The above story gives credence to another anonymous source who said, “A point was reached in the Fort Wayne Fusion Lab when Phil gave up on his crew, and used them for construction and fabrication of new apparatus only (for which they were invaluable) and he worked only inside his head. Any notes he did make, however terse, stayed in his brief case, which stayed with him. Some of this was because of a deteriorating political climate at ITT and some was from growing tired of having to explain to them (company officials) what was important in what they were seeing, and where the unknown was located.

Mention was made of events where power was removed from the fusor, but the neutron counters kept on counting and gradually died out rather suddenly, which more closely follows the flow of power. A lot of things could cause this, but I’m unable to explain it. I heard this from a couple of lab guys, from Pem (Farnsworth’s wife) and once from Phil. I still prefer not to try and explain what was at work there. Interesting though…many rumors circulated especially among people who were on the outside edge of the experiment…I saw opportunities for politics to screw things up, but I cannot get a level read from those who were there.

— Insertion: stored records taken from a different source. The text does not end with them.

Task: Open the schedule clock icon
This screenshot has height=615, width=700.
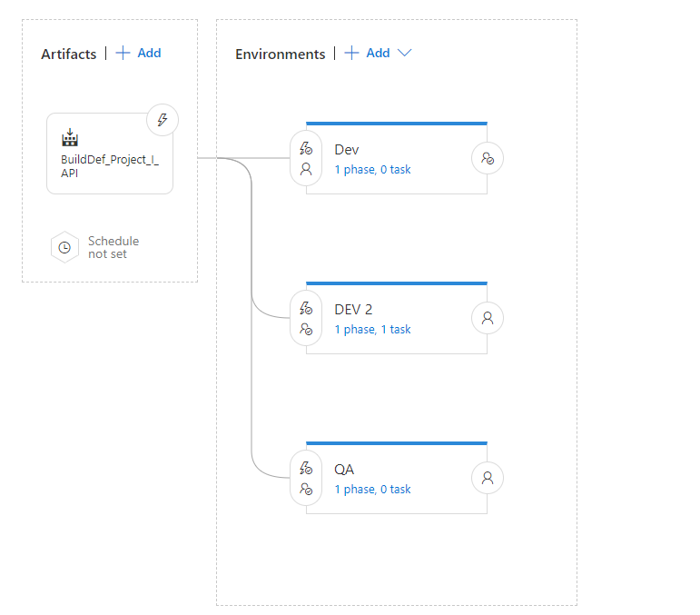Action: click(x=64, y=247)
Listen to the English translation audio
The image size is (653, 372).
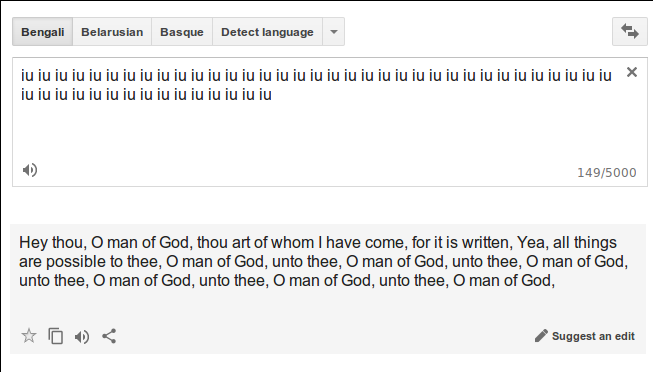coord(82,337)
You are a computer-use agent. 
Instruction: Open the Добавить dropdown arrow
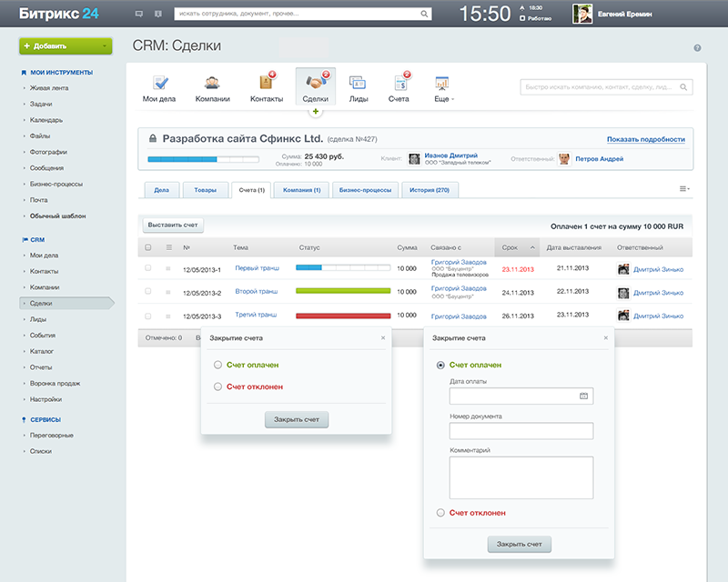point(105,46)
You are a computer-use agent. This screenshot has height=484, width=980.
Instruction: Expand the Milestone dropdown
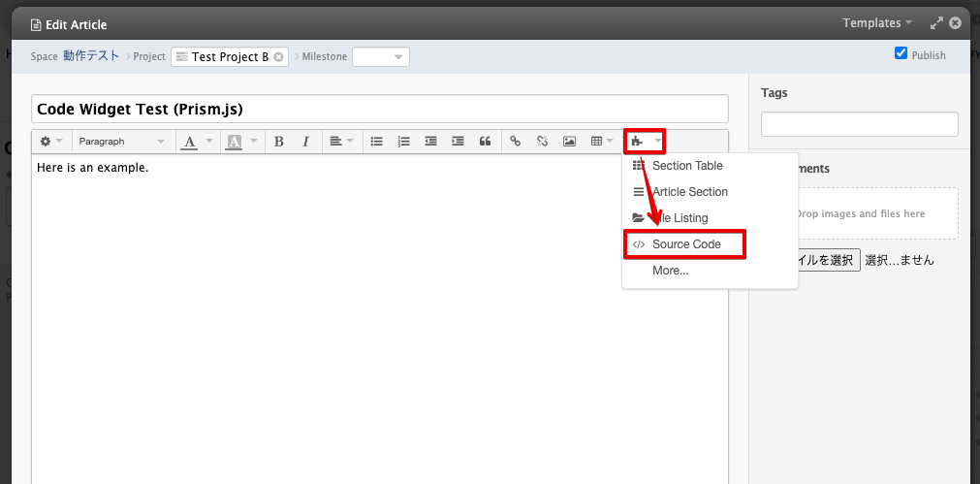click(x=381, y=57)
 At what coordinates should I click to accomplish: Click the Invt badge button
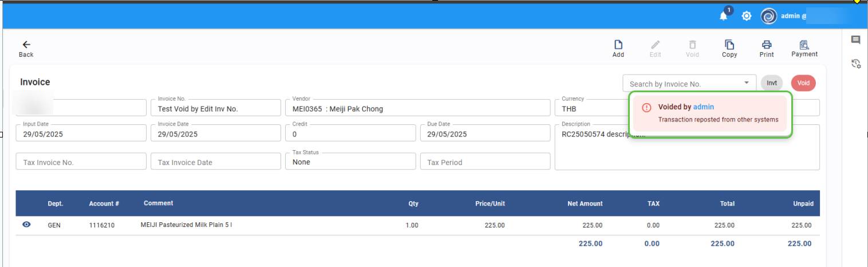tap(772, 83)
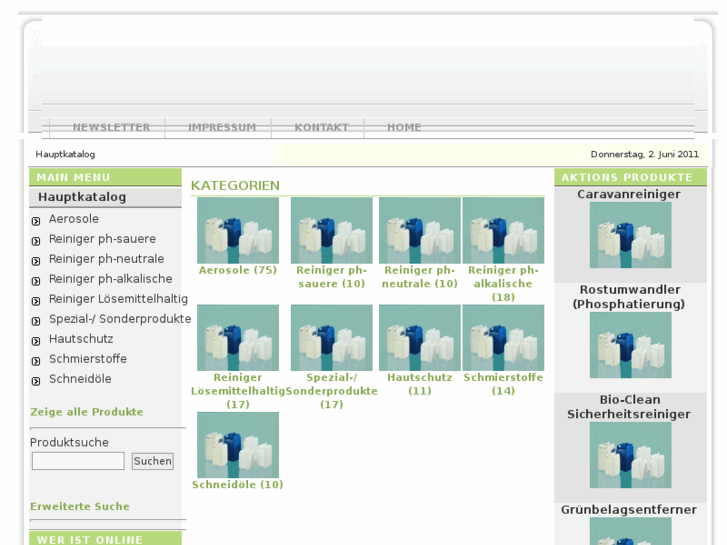Click bullet icon beside Hautschutz menu item
Screen dimensions: 727x545
click(x=36, y=340)
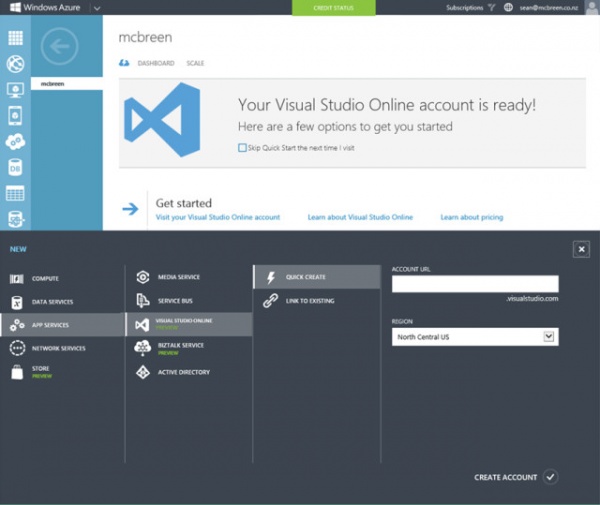Select the Quick Create lightning option

click(317, 277)
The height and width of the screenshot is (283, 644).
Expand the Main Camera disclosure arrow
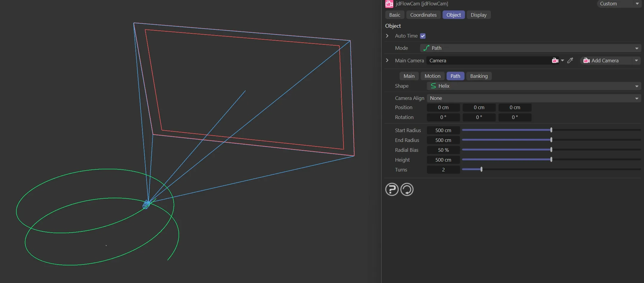[x=387, y=61]
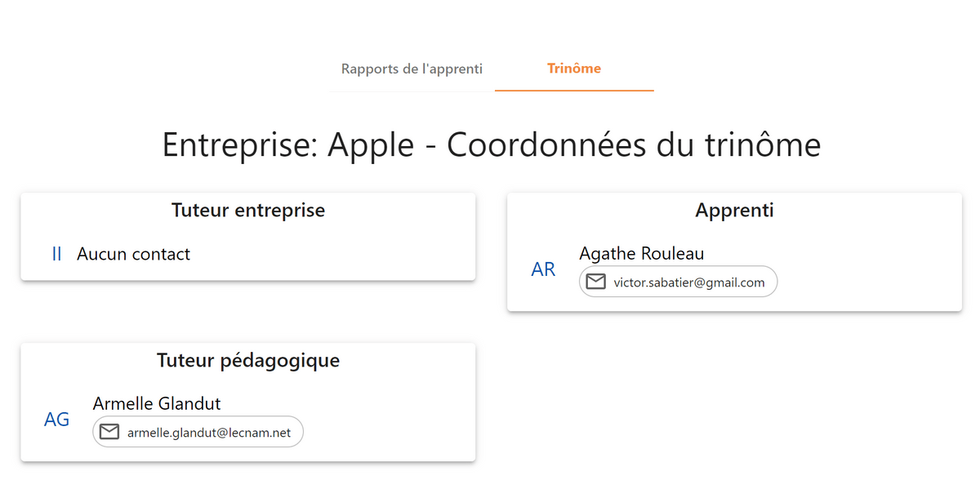Select the Trinôme tab
980x489 pixels.
[x=574, y=69]

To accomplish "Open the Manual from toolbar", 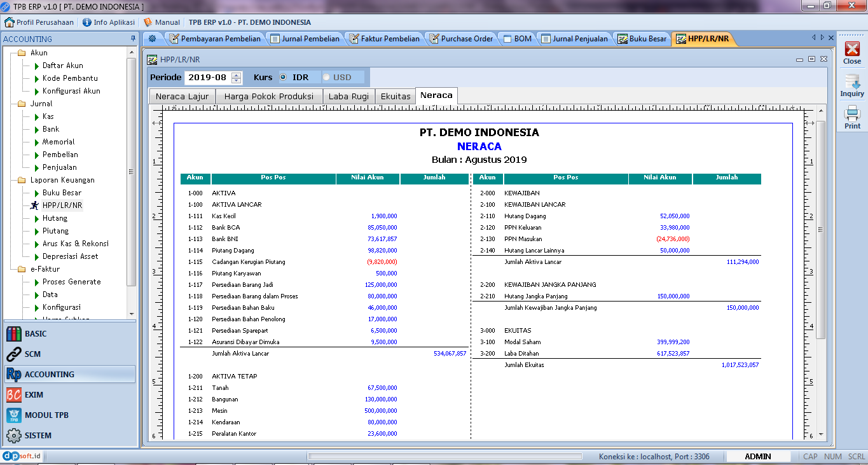I will tap(162, 22).
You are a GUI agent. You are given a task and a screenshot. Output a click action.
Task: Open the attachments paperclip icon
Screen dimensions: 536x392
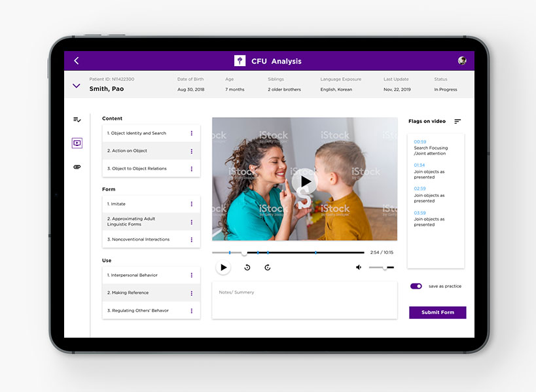(77, 167)
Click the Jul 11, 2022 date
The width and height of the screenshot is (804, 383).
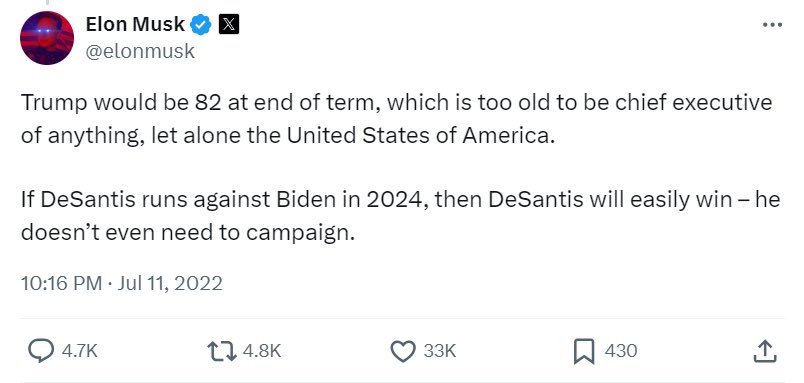170,284
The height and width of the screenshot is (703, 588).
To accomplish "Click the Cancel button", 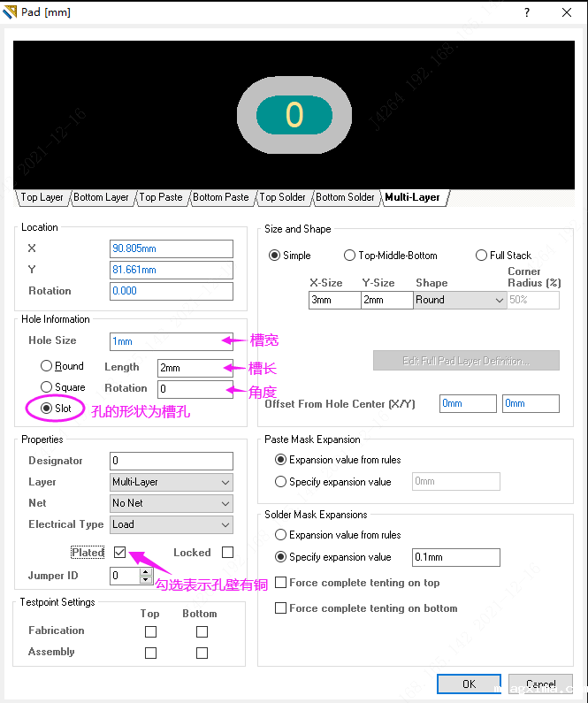I will click(540, 684).
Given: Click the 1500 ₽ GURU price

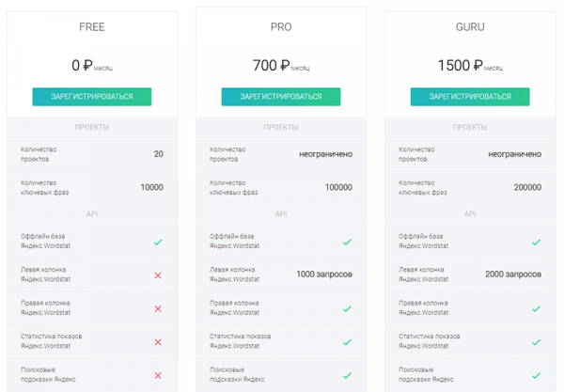Looking at the screenshot, I should click(x=460, y=66).
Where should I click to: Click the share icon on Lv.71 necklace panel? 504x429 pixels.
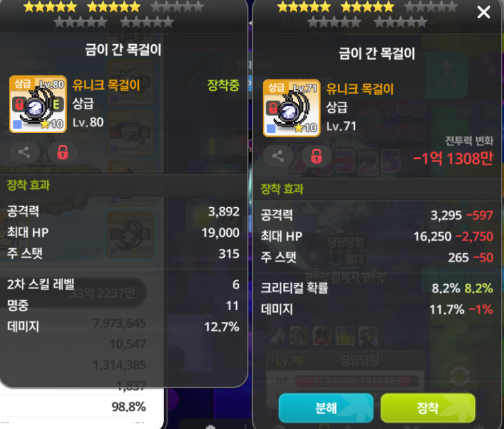(x=278, y=156)

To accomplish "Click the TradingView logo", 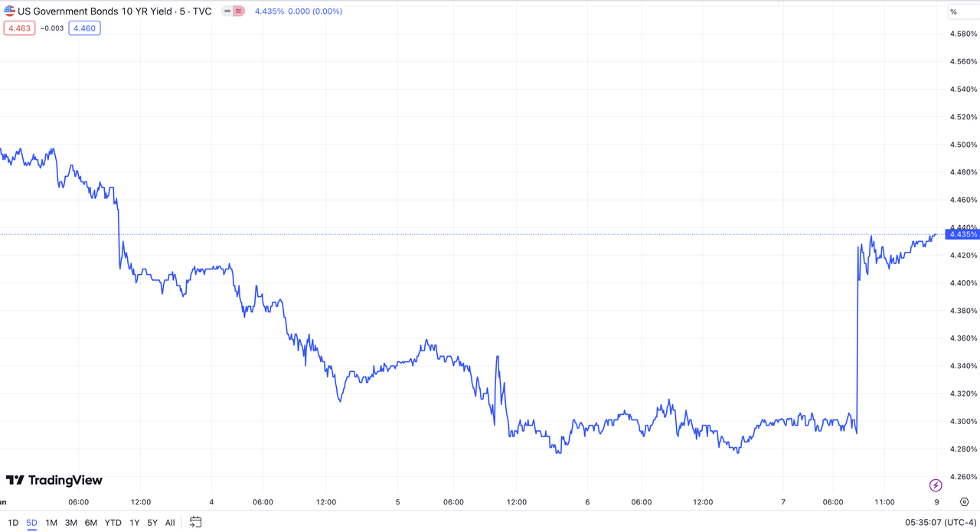I will 54,480.
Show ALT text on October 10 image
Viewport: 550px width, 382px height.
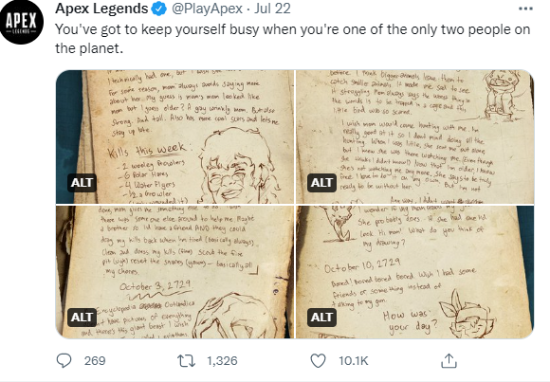click(x=322, y=317)
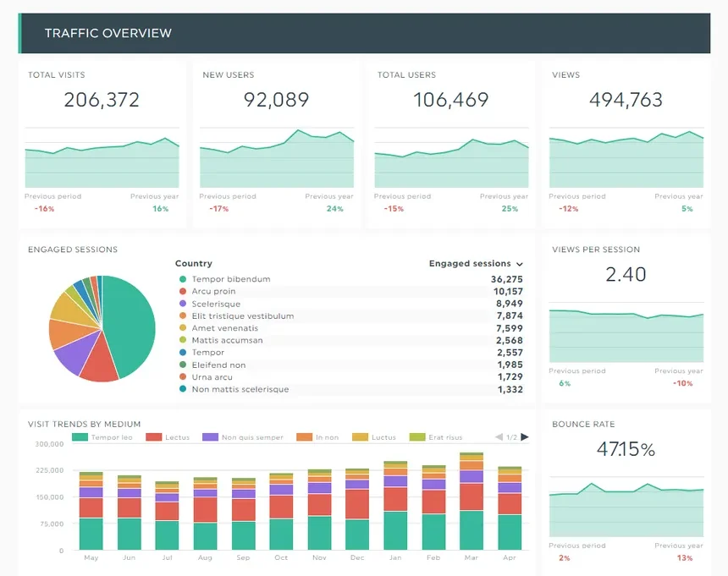Click the teal Non mattis scelerisque dot

(182, 390)
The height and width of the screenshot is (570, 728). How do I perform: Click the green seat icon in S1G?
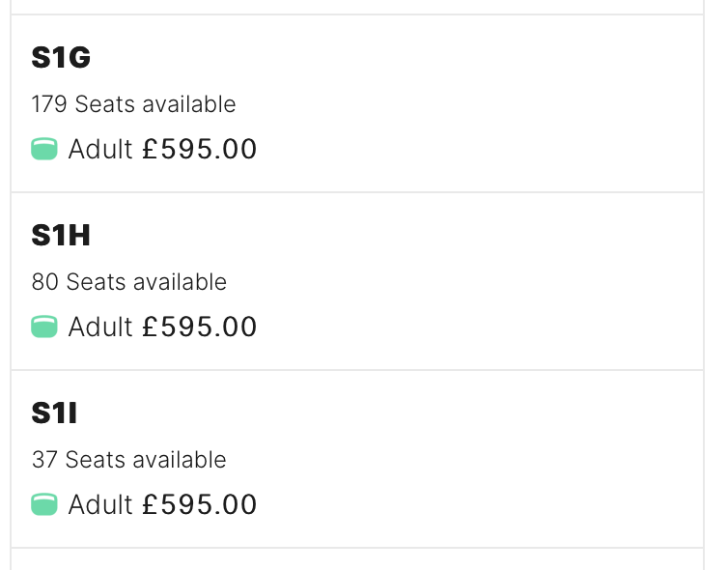click(44, 149)
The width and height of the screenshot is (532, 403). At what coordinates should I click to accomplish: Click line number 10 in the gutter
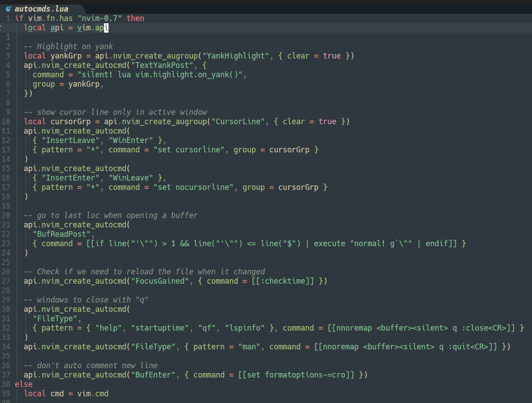point(6,121)
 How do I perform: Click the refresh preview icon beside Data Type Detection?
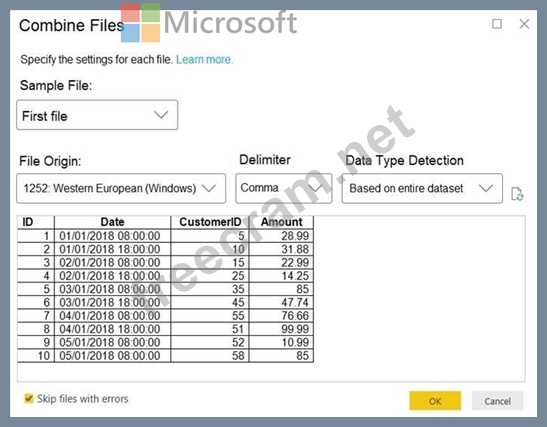(517, 194)
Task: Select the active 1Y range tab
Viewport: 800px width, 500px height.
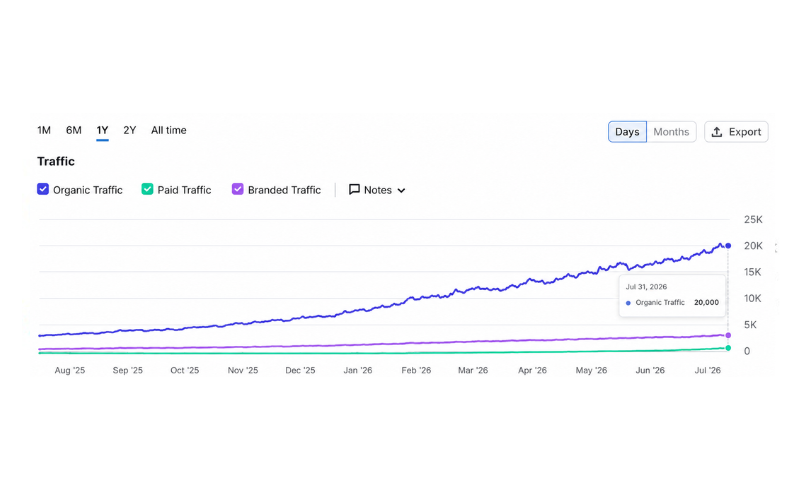Action: point(103,131)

I know the Atomic Energy Commission (AEC) was privy to a lot of that project, certainly everything they wanted to know, but Phil’s head was not opened up for inspection and he did not play games of any sort. We tend to deify government agencies like the AEC (renamed Nuclear Regulatory Commission or NRC), but really they are not a gathering place for mental horsepower. If they can’t meddle they can’t justify their existence. I suspect the ITT suits at Nutley were trying to pluck profits from the air. Fire the wizard (P.T. Farnsworth) in Fort Wayne, and let the young PhD take the project from there. If that was not their wish they got it anyway. We can all thank the young PhD who left Farnsworth-ITT and went to work for the AEC for 39 years of TOCOMAC research that cost taxpayers 2 million dollars per day. TOCOMAC certainly was a boon for the power companies near Princeton and MIT, but neither them nor any of the other government sponsored fusion experiments ever came close to the results achieved by Farnsworth’s simple and inexpensive electro static-inertial containment, fusion device.”